Ⅰ.基本方針
医療法人いちえ会(以下、当法人)は、一期一会の理念のもと、患者さん中心で質の高い医療を実践するという病院の方針基に、各医療機関の皆様との連携を深め、地域医療支援病院として更にその機能を充実するよう努めています。これらの医療サービスを持続的に提供するためには、その医療を支える職員が、誇りを持って活躍し、尊厳が保たれていることが不可欠です。
日頃より当法人をご利用いただく皆様からは、温かいご支援や貴重なご意見をはじめ、時には厳しいご批判を頂戴しており、日々ありがたく参考にさせていただいております。その一方で、ごくわずかではございますが、患者さん・利用者さんやご家族等からのご意見、言動の中には、職員の人格を否定する言動、暴力、セクシュアルハラスメント等、職員の尊厳を傷つけるものがみられます。また、職員からの適正な指示の無視やルール違反等、健全な法人運営を阻害するものがあります。
こうした社会通念に照らして著しく不当である行為は職員の就業環境を悪化させるだけでなく、安全・安心な医療サービスの提供に深刻な悪影響を及ぼす重大な問題です。
当法人では職員がこれらの行為を受けた際は、速やかに上長へ報告する体制を整えており、組織として迅速に対応します。また、必要に応じて警察等の公的機関、顧問弁護士と連携し、厳正に対処いたします。
Ⅱ.カスタマーハラスメントの定義
厚生労働省による「カスタマーハラスメント対策企業マニュアル」の記載を参考に、当法人ではカスタマーハラスメントを、「患者・利用者または家族による妥当性を欠いた要求や、社会通念上不相当な言動(威圧、暴言、暴行、脅迫等)により、当法人職員の就業環境が害されること」と定義します。
Ⅲ.カスタマーハラスメントへの対応
法人施設内において,次のような暴言・暴力・迷惑行為があった場合、退去を命じます。応じていただけない場合は警察介入を依頼します。
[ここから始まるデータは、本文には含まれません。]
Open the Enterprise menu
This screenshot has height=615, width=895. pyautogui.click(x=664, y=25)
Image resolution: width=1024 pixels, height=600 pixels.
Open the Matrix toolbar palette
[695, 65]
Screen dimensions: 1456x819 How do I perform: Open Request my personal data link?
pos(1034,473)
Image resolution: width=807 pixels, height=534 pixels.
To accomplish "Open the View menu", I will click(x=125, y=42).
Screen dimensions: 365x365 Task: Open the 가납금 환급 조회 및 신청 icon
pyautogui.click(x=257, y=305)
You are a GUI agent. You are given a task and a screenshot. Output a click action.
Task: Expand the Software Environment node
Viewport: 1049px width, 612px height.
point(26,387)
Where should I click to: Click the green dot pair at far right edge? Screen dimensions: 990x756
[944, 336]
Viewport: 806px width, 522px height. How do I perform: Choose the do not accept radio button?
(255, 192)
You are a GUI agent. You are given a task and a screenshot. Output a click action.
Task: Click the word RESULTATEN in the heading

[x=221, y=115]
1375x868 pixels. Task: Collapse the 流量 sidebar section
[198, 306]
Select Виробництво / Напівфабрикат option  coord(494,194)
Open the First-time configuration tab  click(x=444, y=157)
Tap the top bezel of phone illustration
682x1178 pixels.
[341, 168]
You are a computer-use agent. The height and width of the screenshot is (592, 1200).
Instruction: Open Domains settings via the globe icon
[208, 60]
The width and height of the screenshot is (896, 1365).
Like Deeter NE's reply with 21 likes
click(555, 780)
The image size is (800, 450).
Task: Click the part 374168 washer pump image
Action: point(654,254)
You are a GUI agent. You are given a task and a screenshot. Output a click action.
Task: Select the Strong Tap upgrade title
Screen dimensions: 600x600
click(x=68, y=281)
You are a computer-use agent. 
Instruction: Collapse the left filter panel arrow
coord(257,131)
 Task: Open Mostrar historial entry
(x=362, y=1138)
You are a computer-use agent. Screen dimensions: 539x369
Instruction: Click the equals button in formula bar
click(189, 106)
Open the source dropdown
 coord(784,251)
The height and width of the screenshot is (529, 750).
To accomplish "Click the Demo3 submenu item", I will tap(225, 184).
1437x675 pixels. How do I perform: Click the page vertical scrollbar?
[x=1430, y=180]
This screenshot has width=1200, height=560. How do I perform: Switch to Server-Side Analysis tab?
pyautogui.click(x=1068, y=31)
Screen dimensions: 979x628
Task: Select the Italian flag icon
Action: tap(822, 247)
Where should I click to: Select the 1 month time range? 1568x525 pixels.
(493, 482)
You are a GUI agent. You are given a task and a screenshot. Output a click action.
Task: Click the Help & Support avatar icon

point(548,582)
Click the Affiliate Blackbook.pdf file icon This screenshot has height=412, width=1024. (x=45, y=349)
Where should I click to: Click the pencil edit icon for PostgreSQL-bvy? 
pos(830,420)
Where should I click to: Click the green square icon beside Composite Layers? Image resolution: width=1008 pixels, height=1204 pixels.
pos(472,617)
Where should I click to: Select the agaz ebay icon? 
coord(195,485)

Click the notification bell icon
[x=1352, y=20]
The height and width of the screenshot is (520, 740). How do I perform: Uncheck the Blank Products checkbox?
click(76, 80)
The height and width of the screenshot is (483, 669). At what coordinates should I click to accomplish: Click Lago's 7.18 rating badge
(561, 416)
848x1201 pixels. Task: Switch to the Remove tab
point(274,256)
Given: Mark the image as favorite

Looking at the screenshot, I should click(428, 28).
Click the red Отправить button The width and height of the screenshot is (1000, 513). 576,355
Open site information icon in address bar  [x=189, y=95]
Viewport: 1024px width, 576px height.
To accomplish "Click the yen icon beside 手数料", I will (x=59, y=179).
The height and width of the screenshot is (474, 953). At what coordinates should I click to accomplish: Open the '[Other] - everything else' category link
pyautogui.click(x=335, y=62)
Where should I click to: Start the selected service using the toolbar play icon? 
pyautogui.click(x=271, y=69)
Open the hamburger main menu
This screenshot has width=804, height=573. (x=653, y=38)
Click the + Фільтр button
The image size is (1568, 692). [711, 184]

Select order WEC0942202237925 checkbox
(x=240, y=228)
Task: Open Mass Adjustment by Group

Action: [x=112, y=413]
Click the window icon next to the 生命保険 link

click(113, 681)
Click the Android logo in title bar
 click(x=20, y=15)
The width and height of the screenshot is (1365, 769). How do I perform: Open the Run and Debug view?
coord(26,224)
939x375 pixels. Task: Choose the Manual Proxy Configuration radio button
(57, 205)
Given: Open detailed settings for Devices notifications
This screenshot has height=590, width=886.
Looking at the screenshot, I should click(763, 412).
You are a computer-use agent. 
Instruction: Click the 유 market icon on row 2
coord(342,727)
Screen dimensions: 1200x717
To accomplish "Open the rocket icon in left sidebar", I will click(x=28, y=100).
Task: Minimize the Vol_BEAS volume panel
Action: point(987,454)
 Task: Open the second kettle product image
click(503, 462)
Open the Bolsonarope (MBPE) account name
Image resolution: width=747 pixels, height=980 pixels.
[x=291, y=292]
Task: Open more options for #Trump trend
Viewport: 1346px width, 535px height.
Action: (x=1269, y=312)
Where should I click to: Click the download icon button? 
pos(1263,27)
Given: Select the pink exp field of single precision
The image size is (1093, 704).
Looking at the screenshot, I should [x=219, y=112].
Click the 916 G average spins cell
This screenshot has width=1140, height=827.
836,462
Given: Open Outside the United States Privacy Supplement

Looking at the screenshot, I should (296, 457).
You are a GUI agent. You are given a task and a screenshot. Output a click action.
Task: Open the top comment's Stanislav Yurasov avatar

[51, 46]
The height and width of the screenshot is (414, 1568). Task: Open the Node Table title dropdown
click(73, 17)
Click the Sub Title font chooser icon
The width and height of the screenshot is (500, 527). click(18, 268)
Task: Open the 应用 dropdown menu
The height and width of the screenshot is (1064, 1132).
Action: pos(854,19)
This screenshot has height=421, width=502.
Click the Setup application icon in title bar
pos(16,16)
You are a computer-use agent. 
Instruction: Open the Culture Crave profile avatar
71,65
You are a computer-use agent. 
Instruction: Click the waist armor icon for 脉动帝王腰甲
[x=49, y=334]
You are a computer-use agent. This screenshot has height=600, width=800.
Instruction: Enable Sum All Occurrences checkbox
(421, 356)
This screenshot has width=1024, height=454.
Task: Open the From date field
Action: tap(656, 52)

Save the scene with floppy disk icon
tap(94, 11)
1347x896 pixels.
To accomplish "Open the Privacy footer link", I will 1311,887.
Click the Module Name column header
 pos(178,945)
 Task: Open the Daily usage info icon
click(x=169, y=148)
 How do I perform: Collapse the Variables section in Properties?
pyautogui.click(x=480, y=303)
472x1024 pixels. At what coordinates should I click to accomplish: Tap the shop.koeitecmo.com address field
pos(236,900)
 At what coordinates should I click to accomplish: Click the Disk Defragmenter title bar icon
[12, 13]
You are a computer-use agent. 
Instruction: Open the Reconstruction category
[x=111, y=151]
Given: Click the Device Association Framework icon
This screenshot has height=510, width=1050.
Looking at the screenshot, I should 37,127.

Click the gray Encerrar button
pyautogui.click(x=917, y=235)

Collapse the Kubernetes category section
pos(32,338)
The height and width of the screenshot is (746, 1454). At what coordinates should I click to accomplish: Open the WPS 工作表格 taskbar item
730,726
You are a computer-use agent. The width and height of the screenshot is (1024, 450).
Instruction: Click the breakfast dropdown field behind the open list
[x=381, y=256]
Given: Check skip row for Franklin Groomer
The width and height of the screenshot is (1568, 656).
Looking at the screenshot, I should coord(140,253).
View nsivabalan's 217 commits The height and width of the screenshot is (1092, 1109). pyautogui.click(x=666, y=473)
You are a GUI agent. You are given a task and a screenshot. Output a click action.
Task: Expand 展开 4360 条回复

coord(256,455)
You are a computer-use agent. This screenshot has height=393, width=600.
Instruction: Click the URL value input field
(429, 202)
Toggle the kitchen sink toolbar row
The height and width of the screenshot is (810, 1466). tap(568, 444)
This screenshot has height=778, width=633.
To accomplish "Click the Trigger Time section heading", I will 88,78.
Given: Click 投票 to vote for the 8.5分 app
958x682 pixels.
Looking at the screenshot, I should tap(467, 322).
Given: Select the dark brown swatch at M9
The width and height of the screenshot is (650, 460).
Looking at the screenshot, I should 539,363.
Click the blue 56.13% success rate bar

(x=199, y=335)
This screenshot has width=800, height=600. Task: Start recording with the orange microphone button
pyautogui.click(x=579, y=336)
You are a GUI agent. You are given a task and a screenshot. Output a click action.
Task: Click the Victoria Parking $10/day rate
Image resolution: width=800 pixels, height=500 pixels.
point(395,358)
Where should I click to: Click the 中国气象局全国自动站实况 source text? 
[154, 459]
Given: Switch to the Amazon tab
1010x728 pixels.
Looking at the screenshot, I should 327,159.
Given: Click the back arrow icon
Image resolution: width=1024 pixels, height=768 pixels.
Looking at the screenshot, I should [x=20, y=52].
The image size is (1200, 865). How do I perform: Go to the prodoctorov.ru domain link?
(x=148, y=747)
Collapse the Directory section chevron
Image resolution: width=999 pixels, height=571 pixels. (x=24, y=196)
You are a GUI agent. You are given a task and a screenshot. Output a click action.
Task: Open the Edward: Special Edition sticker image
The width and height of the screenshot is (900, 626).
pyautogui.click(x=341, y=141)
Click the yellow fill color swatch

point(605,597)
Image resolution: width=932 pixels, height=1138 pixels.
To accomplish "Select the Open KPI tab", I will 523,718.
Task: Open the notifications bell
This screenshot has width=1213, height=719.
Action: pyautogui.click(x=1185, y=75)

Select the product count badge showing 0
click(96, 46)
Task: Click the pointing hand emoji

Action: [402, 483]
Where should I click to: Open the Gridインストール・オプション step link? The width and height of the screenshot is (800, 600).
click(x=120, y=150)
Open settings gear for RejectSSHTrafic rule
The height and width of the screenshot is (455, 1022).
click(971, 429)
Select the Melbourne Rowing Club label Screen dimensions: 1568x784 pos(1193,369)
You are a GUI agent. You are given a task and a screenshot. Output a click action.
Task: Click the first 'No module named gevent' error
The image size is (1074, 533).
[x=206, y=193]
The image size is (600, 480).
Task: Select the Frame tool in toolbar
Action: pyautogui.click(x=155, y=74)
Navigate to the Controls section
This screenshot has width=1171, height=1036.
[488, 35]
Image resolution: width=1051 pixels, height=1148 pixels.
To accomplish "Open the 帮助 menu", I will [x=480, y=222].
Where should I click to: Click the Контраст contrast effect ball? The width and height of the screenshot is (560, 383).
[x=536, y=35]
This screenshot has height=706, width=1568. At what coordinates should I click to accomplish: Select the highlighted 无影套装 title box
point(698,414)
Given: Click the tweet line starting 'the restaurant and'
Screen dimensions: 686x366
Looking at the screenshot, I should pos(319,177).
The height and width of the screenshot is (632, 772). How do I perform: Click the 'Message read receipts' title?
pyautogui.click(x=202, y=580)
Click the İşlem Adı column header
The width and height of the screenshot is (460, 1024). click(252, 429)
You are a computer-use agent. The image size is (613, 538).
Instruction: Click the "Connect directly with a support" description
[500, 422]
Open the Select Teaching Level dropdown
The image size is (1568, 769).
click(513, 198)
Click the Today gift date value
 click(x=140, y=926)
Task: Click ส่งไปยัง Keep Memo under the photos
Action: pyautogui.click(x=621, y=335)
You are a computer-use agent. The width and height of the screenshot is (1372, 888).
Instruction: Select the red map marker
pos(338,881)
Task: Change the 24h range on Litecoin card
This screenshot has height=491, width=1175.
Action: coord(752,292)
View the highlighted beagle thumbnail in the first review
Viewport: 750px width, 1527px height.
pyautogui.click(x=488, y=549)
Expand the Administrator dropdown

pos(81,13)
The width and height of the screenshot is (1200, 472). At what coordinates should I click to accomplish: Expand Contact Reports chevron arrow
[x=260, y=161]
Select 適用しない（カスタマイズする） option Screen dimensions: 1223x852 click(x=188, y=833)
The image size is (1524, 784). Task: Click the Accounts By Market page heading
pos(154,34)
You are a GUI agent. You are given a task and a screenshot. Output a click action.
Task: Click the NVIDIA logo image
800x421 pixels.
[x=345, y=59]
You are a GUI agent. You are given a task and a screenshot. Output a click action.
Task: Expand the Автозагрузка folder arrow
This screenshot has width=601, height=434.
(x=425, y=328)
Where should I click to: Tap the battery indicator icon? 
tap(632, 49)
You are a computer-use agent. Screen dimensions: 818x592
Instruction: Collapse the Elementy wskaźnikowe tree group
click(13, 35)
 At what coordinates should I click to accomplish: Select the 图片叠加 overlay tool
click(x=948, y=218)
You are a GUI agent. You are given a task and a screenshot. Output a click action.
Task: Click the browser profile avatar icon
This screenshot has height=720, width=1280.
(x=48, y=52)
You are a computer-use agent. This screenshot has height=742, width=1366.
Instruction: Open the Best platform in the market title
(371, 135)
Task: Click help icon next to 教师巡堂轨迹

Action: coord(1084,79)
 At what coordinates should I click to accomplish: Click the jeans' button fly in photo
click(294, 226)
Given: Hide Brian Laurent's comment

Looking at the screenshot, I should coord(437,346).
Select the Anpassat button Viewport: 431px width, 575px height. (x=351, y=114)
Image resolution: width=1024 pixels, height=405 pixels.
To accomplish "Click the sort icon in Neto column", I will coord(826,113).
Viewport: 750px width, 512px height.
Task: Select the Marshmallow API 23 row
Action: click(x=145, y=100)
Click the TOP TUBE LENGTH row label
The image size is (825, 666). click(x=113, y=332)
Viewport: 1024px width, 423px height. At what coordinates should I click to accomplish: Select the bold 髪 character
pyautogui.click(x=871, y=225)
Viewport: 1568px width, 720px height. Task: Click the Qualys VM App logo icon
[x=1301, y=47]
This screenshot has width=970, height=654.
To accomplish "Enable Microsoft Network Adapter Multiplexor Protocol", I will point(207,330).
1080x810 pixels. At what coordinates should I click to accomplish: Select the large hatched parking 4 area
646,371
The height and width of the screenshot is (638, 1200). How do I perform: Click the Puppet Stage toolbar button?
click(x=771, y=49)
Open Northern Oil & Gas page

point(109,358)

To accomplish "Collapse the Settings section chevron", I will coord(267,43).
当法人が悪質と判断した場合には、弁護士を含む第三者に相談のうえ、厳格に対処いたします。
例として次に挙げるような行為を当法人は拒否します。
1.不当な要求・業務妨害
- 解決困難な要求や執拗な苦情の繰り返し
- 長時間(30分以上)または複数回にわたる説明の強要
- 対面・電話での長時間拘束(30分以上)
- 謝罪や謝罪文の執拗な要求
- 常識の範疇を超えるサービスの強要や業務に支障を来す行為
2.暴言・暴力・威圧的行為
- 大声、罵声、暴言など秩序を乱す行為
- 脅迫的な言動、にらみつける、立ちはだかるなどの威圧的な態度
- 身体的攻撃、器物破損、またはそれを示唆する言動
3.ルール違反・迷惑行為
- 飲酒・喫煙、無断撮影・録音など、当院の指示やルールに従わない行為
- 当院備品の無断使用・持ち出し・破損
- 正当な理由のない院内への侵入・居座り
- 危険物の持ち込み
- 宗教への勧誘および政治活動
4.ハラスメント・差別行為
- 侮辱的・差別的な発言(人格否定、名誉を傷つける言動)
- 社会的地位や立場を利用した特別対応の強要
- 不適切な身体接触、卑猥な言動、つきまといなどのセクシャルハラスメント
- ストーカー行為
5.名誉毀損・プライバシー侵害
- SNSやインターネットでの誹謗中傷
- 個人情報の不当な要求
- 虚偽情報の流布、情報拡散の脅迫
6.その他
- 診療や院内秩序に重大な支障をきたす迷惑行為全般
このような行為は当事者と医療関係者との信頼関係を損ない,適切な医療の存続を困難にします。また、診療内容そのものと関係のないクレーム等を繰り返す行為により、患者の皆さんと共に診療を継続していくうえで欠かすことのできない信頼関係が破綻していると当院が判断すれば新たな診療には応じられません。
予めご了承いただくとともに、ご理解とご協力をお願いいたします。
Ⅳ.カスタマーハラスメントの防止に向けた取組
1.職員への周知・啓発
カスタマーハラスメントに関する研修を定期的に実施し、職員の理解を深めます。
院内ポスターを作成し、カスタマーハラスメントに関する知識を周知します。
2.相談体制の整備
カスタマーハラスメントに関する相談窓口を設置し、職員からの相談に適切に対応します。
相談窓口は、プライバシーに配慮した環境で、相談しやすい雰囲気作りに努めます。
3.マニュアルの作成
カスタマーハラスメントが発生した場合の対応マニュアルを作成し、職員が適切に対応できるよう支援します。
4.記録の保管
カスタマーハラスメントが発生した場合、その内容を記録として保管します。
5.環境整備
カスタマーハラスメントが発生しにくいよう、院内の環境整備に努めます。